Шакловитых Эльчина Азизова и Владислава Сулимского можно назвать близкими к эталону. Оба мощно, убедительно и цельно, как вокально, так и актерски, создают образ противоречивого, циничного убийцы и одновременно страдающего за судьбы Руси героя.
Досифей Владислава Попова непривычен на фоне трактовок, созданных в ХХ веке на сцене Большого театра Федором Шаляпиным, Марком Рейзеном, Александром Пироговым, Иваном Петровым (Краузе), Александром Ведерниковым, Евгением Нестеренко, Владимиром Маториным… Продолжить их ряд — на самом деле непросто. Но певец, обладатель благородного, ровного на всем диапазоне basso cantante, убедителен в образе Досифея, отца своих духовных детей, скорбящего вместе с ними.
Ярко и органично, но по разным причинам небесспорно представили свои партии Елена Зеленская (Сусанна) и Илья Селиванов (Голицын).
Впечатляюще гибким, прекрасным было выступление в Танце персидок балета (мимического ансамбля) Большого театра во главе с солисткой Еленой Гарсиа Бенитес.
Весь коллектив Большого театра готовился к исполнению «Хованщины» «со страхом и трепетом». Результаты этого были слышны в качестве звучания хоров — разнообразном, всегда глубоко прочувствованном. Четкость артикуляции позволяла понять на слух архаический текст либретто «Хованщины», в который по ходу дела обычно поглядывают даже специалисты.
Заслугой Гергиева был грандиозный масштаб контрастов, почти «кинематографических» вторжений, сгущения и разрядов энергии, создающих выразительный рельеф спектакля. (Основой для этого служила акцентирующая темные краски оркестра инструментовка Шостаковича.)
Восхищала чуткость дирижера по отношению к солистам: ни разу не было ощущения, что оркестр перекрывает певца, или темп, заданный ему, неудобен. Дирижер предоставлял солистам свободу действий, доверяя им, бережно следуя за ними.
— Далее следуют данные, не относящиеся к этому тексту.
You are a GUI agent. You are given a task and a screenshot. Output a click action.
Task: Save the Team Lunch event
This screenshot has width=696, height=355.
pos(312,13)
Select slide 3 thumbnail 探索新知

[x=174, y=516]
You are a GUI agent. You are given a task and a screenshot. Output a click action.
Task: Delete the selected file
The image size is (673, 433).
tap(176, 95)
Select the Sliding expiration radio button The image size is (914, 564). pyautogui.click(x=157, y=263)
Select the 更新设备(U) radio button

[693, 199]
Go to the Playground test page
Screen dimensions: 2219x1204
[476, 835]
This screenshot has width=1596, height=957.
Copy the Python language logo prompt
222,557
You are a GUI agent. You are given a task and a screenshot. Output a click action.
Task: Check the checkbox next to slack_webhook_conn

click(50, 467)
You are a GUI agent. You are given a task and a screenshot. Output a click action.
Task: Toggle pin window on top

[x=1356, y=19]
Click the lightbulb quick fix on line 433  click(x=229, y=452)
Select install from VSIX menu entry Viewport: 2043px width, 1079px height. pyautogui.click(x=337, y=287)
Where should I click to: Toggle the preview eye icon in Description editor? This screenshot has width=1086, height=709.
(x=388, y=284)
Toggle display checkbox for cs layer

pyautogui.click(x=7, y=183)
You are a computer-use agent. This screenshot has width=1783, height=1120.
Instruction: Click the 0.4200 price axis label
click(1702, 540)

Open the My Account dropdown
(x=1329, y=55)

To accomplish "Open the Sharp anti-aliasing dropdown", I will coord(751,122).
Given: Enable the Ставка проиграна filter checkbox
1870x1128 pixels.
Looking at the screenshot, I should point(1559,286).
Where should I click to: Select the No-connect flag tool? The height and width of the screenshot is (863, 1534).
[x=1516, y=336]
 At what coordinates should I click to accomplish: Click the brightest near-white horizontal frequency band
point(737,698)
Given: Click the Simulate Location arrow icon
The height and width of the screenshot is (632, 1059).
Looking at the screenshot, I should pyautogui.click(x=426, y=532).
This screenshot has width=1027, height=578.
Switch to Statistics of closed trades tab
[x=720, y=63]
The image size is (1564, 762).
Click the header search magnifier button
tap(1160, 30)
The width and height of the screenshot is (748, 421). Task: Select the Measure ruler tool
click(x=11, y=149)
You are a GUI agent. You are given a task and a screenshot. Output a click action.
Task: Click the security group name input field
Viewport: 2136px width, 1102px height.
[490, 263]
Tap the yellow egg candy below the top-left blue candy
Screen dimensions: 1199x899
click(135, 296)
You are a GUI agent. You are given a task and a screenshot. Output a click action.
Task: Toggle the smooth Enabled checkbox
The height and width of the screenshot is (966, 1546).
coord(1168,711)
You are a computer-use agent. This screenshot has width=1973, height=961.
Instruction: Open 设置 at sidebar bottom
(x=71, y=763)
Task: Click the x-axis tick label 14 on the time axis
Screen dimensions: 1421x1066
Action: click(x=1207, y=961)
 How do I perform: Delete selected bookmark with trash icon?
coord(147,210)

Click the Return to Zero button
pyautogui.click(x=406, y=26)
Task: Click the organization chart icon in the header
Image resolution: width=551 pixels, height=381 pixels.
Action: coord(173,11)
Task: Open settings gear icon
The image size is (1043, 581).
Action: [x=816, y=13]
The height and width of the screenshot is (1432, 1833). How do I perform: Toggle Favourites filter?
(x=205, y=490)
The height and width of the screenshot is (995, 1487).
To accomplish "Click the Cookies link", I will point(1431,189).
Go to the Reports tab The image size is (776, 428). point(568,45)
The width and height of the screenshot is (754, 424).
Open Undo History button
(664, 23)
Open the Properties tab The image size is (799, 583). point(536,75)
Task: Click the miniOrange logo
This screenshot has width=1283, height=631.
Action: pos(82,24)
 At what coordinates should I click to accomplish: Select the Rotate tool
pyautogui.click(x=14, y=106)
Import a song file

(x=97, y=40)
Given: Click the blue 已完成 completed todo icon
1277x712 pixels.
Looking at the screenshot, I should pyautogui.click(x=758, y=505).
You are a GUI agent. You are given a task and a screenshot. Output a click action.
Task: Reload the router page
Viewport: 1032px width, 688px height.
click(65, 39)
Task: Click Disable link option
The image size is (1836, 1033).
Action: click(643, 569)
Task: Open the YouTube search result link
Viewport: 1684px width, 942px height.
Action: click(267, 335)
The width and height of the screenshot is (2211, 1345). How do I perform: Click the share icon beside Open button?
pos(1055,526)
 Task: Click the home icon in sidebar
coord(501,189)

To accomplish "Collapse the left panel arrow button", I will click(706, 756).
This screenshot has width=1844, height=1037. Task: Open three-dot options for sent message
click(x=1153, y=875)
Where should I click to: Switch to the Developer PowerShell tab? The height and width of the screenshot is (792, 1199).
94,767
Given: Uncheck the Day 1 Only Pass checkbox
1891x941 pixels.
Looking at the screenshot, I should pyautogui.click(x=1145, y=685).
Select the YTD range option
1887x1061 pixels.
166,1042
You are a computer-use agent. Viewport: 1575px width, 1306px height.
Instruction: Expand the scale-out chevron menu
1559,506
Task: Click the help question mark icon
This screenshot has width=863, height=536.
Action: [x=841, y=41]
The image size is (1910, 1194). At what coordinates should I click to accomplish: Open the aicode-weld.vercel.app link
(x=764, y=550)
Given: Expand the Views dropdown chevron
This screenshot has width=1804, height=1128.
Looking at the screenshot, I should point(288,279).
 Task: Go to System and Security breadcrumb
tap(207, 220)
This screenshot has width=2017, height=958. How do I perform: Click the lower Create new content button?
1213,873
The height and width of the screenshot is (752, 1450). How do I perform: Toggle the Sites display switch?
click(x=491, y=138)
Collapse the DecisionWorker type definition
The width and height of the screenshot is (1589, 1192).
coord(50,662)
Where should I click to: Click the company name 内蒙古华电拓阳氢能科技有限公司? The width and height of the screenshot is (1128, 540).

И все же приходится констатировать: оркестр и хор Большого театра еще не успели как следует привыкнуть к руке Гергиева. О причине нетрудно догадаться: скорее всего, для такого полотна как «Хованщина» репетиций было маловато.
В хорах неурядицы появлялись лишь изредка (пример — замешательство в начале «Гайдучка» на спектакле 14 марта). В оркестре же — более или менее постоянно, от мелочей до крупных «ляпов», на которые не мог не обратить внимание каждый, у кого «Хованщина» на слуху.
Среди мелочей — местами подозрительно «разреженная» фактура, в которой не хватало части голосов, и более или менее традиционные (хотя и досадные у дирижера уровня Гергиева) вступления «не вместе», особенно заметные в tutti и у меди.
Курьезом стало не предусмотренное в партитуре «Хованщины» «событие» в конце 1 действия на спектакле 16 марта. Внезапно из-за сцены раздалась «незаконная» фанфара трубы — трезвучие B-dur во второй октаве. От неожиданности в пространстве Большого театра «повисла» пауза. Положение спас Андрей Хованский (Константин Артемьев), отчаянно (а в данном случае и с надеждой) пропевший: «Отец идет!», после чего всё вернулось «на круги своя».
В любом случае впечатление от серии спектаклей «Хованщины» было захватывающим, незабываемым. Для того чтобы услышать в оркестре Большого театра под управлением Гергиева «Рассвет на Москве-реке», в котором почти зримы восходящие воздушные потоки альтов и скрипок, трогательные «петушки» гобоя и английского рожка, страшные, тяжеловесные, раскатистые удары «колокола» (tutti в инструментовке Шостаковича!), стоило сходить (пробраться, просочиться!) на «Хованщину» все пять раз подряд. Очень надеемся, что такой случай нам еще представится.